What are the consequences for the world economy?

What are the consequences for the world economy?

The attacks of the Yemen’s Houthi rebels attack commercial and military ships in the Red Sea They already have economic consequences, limited at the moment, and their severity will depend on how long this crisis lasts, specialists point out.

These are the key points of the situation:

Attacks on merchant ships have multiplied in recent weeks. About 12% of global maritime trade passes in normal times through the Bab al Mandeb Strait, which controls access to the southern Red Sea. However, since mid-November, the number of containers has fallen by 70%, according to industry experts.
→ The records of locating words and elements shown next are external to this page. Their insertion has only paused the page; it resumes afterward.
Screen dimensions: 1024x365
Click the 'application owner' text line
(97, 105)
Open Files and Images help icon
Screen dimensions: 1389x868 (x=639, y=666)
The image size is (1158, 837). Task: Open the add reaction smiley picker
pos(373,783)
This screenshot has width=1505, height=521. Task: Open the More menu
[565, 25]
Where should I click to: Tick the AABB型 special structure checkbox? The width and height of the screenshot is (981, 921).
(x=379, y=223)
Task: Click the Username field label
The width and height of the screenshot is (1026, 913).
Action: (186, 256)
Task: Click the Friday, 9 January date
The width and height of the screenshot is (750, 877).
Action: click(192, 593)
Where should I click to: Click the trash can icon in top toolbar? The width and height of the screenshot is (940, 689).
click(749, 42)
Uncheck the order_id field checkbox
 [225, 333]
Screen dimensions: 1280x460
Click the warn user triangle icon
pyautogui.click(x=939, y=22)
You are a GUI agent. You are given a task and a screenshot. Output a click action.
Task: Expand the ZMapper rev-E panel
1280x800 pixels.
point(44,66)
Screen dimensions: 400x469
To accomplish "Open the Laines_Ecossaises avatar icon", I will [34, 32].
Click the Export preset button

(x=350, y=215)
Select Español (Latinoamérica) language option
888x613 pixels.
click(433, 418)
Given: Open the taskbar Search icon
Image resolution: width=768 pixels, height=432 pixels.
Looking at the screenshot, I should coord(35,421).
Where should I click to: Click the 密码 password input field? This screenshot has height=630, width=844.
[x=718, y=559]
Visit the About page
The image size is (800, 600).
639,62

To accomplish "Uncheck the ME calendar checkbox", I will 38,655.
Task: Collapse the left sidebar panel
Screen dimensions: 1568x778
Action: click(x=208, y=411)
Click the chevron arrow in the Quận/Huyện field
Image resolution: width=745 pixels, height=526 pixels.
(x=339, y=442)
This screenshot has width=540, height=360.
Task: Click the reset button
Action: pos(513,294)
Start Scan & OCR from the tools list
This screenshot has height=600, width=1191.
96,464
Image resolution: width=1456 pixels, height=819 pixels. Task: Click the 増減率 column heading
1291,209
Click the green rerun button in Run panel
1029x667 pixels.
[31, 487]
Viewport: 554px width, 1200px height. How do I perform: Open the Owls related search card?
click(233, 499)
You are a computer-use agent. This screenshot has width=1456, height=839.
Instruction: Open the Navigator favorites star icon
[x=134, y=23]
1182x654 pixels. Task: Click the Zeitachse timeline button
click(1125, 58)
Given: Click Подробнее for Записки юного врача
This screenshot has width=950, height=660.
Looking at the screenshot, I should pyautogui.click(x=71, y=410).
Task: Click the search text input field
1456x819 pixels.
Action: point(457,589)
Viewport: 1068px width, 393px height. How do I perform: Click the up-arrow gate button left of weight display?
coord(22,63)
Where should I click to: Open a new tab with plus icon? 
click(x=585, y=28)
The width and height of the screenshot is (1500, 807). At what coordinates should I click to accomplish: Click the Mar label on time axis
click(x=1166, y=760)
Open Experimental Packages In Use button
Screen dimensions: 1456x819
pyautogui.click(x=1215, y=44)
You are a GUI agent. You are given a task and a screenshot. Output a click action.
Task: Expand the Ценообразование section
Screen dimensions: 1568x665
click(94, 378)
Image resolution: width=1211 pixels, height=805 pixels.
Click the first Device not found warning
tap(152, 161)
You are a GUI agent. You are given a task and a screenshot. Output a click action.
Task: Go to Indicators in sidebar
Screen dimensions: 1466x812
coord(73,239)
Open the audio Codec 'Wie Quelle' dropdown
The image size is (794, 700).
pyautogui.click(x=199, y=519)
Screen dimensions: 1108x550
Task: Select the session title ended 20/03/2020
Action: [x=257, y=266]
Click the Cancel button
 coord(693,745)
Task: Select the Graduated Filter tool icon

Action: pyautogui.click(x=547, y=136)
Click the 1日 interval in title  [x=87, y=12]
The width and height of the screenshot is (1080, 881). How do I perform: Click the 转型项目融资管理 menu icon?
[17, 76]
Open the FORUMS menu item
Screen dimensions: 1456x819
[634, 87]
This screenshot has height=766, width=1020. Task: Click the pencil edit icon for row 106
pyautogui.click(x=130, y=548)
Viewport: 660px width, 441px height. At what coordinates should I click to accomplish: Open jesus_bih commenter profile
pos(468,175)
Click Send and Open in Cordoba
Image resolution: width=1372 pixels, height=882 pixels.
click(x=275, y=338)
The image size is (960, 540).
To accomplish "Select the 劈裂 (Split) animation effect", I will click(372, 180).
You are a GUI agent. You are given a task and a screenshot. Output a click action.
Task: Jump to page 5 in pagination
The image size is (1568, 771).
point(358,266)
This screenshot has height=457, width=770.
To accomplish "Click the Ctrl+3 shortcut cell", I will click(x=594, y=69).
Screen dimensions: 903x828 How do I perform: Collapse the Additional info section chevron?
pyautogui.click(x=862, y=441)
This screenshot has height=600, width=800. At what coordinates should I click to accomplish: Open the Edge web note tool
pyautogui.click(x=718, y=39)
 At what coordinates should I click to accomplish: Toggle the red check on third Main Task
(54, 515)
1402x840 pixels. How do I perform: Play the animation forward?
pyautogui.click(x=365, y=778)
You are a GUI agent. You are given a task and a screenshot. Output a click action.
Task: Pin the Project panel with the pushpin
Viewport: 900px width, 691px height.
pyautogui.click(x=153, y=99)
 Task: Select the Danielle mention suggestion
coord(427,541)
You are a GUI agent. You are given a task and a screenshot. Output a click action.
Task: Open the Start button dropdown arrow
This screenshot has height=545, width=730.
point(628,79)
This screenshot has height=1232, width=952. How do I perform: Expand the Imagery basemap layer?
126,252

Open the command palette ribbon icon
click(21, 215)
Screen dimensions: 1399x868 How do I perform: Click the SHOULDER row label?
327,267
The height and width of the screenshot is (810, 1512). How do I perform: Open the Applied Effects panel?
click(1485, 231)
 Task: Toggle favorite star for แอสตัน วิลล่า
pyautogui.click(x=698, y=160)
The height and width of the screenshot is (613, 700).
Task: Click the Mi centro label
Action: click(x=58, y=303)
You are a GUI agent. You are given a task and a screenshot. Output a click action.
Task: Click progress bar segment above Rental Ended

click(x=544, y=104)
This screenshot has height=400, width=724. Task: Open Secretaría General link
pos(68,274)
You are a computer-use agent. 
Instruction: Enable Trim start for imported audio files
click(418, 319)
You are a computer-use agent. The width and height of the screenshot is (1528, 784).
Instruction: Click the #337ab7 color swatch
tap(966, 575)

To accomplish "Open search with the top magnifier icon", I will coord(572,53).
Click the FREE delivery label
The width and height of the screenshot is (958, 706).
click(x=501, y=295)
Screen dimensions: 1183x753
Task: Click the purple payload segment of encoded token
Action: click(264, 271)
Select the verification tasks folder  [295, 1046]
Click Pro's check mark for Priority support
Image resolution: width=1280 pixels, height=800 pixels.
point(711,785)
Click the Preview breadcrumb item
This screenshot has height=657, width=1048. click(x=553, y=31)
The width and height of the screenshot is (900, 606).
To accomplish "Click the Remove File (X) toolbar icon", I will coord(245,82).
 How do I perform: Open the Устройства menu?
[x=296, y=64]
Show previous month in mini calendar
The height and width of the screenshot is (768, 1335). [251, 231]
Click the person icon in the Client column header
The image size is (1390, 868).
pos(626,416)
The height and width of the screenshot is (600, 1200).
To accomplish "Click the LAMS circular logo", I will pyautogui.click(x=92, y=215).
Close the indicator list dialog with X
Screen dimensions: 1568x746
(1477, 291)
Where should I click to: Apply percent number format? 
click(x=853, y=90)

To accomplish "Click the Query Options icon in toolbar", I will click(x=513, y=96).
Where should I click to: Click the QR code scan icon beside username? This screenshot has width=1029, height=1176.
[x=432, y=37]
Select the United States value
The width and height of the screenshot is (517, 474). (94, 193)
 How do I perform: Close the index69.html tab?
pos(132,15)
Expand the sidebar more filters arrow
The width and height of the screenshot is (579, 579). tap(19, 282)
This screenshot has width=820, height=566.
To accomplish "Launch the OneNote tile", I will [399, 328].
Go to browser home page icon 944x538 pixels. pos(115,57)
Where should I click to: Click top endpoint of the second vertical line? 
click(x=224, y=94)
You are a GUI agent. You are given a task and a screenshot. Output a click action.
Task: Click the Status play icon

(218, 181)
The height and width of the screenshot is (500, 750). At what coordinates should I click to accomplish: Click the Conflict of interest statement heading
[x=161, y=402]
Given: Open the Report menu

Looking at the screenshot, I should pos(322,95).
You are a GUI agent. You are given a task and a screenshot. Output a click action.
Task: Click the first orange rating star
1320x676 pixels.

Many shipowners have preferred to interrupt their activity in this area and opt for an alternative itinerary that passes through the South African Cape of Good Hope, much longer and therefore more expensive.

In addition, another region is being affected, in this case by a climatic factor. The drought hitting the Panama Canal has considerably slowed ship traffic between Asia and the United States.

If in normal times about forty ships pass through the Canal every day, the number has been reduced to 24 these days.

Several companies have already warned of delays in their deliveries, including the Swedish furniture giant Ikea. “The situation in the Suez Canal is going to cause delays,” the company said in an email sent to AFP.

Auto manufacturing is being similarly disrupted. tesla It noted that its production will be suspended for two weeks in its European factory, between January 29 and February 11.

In turn, the factory Volvo in Ghent, Belgium, plans to close three days this month, due to a lack of gearboxes, whose delivery was delayed by “readjustments in the sea lanes.”

“Capital goods or electronics companies could encounter delays. And for those that work at a frenetic pace and with little stock, the situation could be problematic,” confirms Ano Kuhanathan, economist at Allianz Trade, to AFP.

In Spain, the Association of Manufacturers and Distributors (AECOC) announced that several sectors have advanced their orders for certain raw materials and merchandise, such as furniture and textile products, with which they are already observing delivery problems. The objective, the alliance pointed out, is “to avoid breaks in the supply chain.”

Even the transport of liquefied natural gas will be “affected” by the escalation in the Red Sea, the Prime Minister of Qatar, Mohammed ben Abdulrahman Al Thani, warned on Tuesday from the Davos Forum, one of the world’s main producers.

Shipping companies are significantly increasing their rates to cover expenses due to the current crisis.

One of the benchmark indicators to measure the cost of freight for goods shipped from China, the Shanghai Containerized Freight Index (SCFI), doubled in one month.

The extra cost of fuel is estimated at 20%, according to Container xChange.

This logistics platform estimates that the crisis in the Red Sea could increase maritime transport costs by 60%, with a premium of around 20% for shipowners’ insurance.

All this fuels fears of renewed inflation.

The Oxford Economics analysis center estimates that all this could add seven tenths to global inflation at the end of this year, in the hypothesis that “the Red Sea is closed to ships for several months and transport costs remain around double December prices.”

Everything will therefore depend on the duration of the crisis.

“Bypassing Africa and not passing through the Suez Canal anymore is more expensive and longer. But at the moment it is more a problem of security than logistics,” said Siegfried Russwurm, president of the BDI, the organization of German industrialists, on Tuesday.